+++ Stored data

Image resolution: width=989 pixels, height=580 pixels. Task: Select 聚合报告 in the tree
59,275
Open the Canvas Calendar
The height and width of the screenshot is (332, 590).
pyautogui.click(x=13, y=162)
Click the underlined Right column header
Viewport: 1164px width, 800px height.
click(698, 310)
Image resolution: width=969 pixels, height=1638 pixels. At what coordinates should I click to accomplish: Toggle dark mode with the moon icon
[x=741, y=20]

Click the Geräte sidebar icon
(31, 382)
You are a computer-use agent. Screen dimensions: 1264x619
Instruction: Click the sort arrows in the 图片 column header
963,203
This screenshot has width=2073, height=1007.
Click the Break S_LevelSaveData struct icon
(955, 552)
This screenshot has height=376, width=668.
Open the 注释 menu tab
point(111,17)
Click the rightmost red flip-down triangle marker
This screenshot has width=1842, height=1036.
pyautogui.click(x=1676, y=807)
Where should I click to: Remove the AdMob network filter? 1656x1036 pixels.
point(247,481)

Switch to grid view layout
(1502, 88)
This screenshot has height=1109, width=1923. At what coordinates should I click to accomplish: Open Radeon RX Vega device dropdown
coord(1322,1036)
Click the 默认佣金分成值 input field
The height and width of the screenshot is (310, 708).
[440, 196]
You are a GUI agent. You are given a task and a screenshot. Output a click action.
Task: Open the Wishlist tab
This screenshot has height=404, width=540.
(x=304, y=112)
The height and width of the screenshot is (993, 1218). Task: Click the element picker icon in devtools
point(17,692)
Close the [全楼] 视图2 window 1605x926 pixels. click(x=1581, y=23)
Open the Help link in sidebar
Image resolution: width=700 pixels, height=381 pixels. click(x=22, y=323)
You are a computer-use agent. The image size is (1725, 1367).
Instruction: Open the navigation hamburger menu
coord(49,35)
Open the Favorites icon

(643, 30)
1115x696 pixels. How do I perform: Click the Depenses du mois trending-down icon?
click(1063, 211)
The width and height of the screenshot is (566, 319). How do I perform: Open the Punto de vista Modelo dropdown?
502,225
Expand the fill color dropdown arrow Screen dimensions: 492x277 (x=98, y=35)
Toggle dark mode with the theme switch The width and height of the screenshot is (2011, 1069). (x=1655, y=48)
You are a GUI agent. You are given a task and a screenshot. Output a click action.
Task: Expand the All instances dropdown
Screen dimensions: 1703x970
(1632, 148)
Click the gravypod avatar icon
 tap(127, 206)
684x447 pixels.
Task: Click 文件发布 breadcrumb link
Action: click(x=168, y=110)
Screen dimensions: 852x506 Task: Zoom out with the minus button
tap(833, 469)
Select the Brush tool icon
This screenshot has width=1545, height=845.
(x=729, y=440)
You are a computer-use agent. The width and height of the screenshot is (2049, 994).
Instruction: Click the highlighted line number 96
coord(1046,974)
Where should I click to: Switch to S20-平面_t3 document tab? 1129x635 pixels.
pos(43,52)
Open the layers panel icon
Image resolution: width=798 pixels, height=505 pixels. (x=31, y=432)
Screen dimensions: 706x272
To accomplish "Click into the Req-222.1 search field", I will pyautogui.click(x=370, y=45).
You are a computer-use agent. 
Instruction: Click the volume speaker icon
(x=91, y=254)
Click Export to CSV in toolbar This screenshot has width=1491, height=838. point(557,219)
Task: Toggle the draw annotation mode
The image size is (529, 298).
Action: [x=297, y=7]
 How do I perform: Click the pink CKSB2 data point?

++++++

*Exercise details:* Reproduce each line of the entries in which the word "agent" is found.

*Completed task:*
You are a computer-use agent. Screen dimensions: 1264x619
You are a GUI agent. You are given a task and a screenshot. Output a click action.
You are a computer-use agent. The image size is (1725, 1367).
You are a GUI agent. You are given a task and a screenshot. Output a click action.
You are a computer-use agent. The width and height of the screenshot is (2049, 994).
You are a computer-use agent. 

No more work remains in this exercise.